ACTIVITY:
Your answer should consist of each line from the data below that contains "Silvesterreisen".

PROVIDED DATA:
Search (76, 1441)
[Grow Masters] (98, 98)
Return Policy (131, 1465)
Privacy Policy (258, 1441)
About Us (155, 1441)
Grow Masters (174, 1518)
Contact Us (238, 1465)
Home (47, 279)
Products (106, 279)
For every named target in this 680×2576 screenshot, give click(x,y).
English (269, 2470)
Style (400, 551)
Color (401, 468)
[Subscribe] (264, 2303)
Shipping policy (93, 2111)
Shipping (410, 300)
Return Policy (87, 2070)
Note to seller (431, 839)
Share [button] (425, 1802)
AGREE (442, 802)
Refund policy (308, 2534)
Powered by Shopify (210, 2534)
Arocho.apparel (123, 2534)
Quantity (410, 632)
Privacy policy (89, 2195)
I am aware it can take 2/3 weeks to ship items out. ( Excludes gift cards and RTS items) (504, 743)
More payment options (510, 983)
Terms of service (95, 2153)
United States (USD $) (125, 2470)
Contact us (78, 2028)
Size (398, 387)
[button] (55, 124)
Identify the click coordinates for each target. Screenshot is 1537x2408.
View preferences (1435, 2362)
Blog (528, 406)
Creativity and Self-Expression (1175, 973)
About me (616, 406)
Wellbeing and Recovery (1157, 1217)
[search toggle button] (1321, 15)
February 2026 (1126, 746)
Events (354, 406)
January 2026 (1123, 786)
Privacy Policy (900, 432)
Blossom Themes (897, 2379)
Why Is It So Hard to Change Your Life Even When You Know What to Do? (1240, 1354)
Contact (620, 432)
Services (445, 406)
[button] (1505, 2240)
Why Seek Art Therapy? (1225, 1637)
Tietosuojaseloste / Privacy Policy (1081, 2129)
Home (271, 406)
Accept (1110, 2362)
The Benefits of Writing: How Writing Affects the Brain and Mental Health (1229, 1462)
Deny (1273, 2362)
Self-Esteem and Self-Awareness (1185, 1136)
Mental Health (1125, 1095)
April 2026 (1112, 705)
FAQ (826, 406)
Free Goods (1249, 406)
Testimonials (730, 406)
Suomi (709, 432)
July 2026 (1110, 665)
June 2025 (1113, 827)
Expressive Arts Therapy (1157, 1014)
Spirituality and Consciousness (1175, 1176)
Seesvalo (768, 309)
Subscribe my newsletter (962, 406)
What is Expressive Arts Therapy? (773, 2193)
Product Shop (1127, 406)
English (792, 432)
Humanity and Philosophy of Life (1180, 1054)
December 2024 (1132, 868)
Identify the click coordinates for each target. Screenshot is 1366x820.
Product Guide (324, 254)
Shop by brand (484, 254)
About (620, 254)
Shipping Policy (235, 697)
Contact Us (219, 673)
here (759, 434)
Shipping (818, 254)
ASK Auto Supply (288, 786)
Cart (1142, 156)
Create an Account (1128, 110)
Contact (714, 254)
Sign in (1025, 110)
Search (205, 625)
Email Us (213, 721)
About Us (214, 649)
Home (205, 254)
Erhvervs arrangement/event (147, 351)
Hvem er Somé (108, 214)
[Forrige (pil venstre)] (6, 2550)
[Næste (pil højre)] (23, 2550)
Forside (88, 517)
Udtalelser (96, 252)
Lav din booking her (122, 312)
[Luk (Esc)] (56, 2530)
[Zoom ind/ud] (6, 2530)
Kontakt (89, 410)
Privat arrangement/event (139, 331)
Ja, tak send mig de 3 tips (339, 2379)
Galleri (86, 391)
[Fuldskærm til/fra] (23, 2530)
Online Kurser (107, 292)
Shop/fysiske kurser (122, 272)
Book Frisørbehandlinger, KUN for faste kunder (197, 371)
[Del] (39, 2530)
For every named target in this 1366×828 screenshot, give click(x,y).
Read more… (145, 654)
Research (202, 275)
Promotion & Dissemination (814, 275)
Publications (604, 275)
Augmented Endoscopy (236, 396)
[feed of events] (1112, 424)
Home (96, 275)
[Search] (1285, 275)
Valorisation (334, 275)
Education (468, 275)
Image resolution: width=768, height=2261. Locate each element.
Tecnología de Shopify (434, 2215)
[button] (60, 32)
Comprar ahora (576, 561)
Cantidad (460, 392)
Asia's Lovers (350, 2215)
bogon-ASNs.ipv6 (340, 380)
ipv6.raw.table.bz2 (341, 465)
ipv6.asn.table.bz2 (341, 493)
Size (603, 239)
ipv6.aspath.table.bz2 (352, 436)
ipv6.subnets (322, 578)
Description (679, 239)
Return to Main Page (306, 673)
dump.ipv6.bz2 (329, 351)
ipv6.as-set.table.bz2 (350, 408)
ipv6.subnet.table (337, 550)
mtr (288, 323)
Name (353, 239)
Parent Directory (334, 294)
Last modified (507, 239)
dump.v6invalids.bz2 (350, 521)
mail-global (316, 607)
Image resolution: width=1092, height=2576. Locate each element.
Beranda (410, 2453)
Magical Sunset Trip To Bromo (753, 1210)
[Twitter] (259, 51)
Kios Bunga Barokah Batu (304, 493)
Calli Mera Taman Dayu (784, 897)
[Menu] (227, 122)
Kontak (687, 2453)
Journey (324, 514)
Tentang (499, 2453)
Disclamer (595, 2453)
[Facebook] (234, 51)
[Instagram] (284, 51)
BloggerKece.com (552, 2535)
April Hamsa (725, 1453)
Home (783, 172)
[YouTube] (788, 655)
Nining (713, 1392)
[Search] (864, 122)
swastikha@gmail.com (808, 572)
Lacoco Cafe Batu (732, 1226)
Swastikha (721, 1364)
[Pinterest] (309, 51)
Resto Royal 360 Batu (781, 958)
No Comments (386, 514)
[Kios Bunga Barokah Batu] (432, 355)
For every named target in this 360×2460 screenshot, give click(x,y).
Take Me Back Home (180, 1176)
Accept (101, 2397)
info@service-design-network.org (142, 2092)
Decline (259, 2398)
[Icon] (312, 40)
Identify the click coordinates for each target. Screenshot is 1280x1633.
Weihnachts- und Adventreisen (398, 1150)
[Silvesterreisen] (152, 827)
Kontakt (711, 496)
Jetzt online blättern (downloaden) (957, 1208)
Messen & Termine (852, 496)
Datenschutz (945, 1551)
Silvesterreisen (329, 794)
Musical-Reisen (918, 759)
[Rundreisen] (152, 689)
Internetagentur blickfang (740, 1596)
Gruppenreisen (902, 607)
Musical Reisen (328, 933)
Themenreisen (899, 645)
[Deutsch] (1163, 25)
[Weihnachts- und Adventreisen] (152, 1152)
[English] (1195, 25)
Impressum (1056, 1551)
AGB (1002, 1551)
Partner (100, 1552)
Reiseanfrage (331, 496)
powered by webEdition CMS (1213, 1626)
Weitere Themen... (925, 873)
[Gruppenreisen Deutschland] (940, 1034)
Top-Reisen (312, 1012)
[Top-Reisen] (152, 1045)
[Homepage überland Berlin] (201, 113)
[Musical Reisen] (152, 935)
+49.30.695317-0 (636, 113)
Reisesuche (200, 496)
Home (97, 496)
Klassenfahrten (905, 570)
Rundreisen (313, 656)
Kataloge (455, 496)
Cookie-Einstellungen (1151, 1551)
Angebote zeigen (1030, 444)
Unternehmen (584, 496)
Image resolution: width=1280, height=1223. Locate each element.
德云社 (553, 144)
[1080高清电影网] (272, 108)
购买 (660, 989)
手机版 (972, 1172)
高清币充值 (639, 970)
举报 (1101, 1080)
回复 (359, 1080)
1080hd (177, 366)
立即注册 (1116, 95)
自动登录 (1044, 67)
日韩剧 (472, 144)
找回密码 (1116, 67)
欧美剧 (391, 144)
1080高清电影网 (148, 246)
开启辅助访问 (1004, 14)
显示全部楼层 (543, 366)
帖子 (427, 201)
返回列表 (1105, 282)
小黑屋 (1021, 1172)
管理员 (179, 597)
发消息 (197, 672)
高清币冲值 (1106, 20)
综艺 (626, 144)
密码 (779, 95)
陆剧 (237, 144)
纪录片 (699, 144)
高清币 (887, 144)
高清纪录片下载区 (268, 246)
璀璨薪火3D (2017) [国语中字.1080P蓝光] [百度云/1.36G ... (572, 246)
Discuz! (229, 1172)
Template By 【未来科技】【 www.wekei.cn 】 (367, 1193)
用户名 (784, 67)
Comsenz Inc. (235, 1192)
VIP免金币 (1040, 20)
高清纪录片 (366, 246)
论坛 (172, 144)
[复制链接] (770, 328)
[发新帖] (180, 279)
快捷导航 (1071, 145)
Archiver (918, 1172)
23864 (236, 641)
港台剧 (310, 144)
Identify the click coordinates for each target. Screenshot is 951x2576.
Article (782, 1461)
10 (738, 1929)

ANSWER TO THIS PROBLEM:
[Silvesterreisen] (152, 827)
Silvesterreisen (329, 794)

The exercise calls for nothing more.